DATA FROM THE GENETICS OF HEALTHY AGEING PROJECT
Monday, January 7, 2013
Research into genetic contributions to longevity rolls onwards. APOE remains one of the few genes with variants associated with longevity in many populations. For the rest, it is expected that there are many different contributing variations, different by population, and each only causing a small change in life expectancy. It is still the case that genes are not as important as good lifestyle choices, and neither of those are anywhere near as important as progress in medical technology when it comes to the prospects for living a long life.
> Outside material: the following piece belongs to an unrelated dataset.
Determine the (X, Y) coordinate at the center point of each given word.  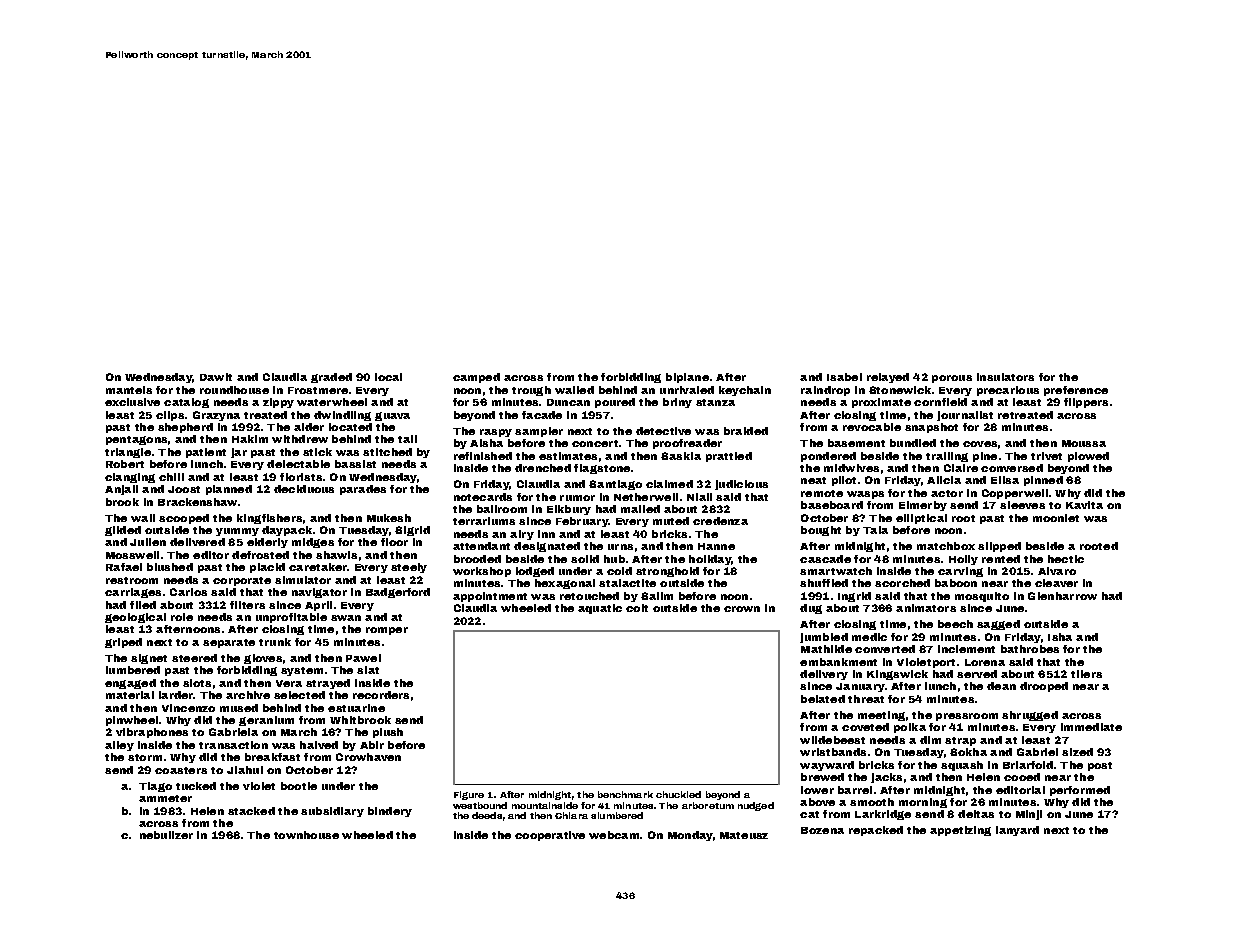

Here are the results from a recent study that again point to APOE. You might also look at an introduction to gene locations for an overview of how researchers label locations in a chromosome such as 17q12-q22: "Clear evidence exists for heritability of human longevity, and much interest is focused on identifying genes associated with longer lives. To identify such longevity alleles, we performed the largest genome-wide linkage scan thus far reported. Linkage analyses included 2118 nonagenarian Caucasian sibling pairs that have been enrolled in fifteen study centers of eleven European countries as part of the Genetics of Healthy Ageing (GEHA) project. In the joint linkage analyses we observed four regions that show linkage with longevity; chromosome 14q11.2, chromosome 17q12-q22, chromosome 19p13.3-p13.11 and chromosome 19q13.11-q13.32. To fine map these regions linked to longevity, we performed association analysis using [genome-wide association study] data in a subgroup of 1,228 unrelated nonagenarian and 1,907 geographically matched controls. [By] combined modeling of linkage and association we showed that association of longevity with APOEε4 and APOEε2 alleles explain the linkage at 19q13.11-q13.32. In the largest linkage scan thus far performed for human familial longevity, we confirm that the APOE locus is a longevity gene and that additional longevity loci may be identified at 14q11.2, 17q12-q22 and 19p13.3-p13.11. Since the latter linkage results are not explained by common variants, we suggest that rare variants play an important role in human familial longevity."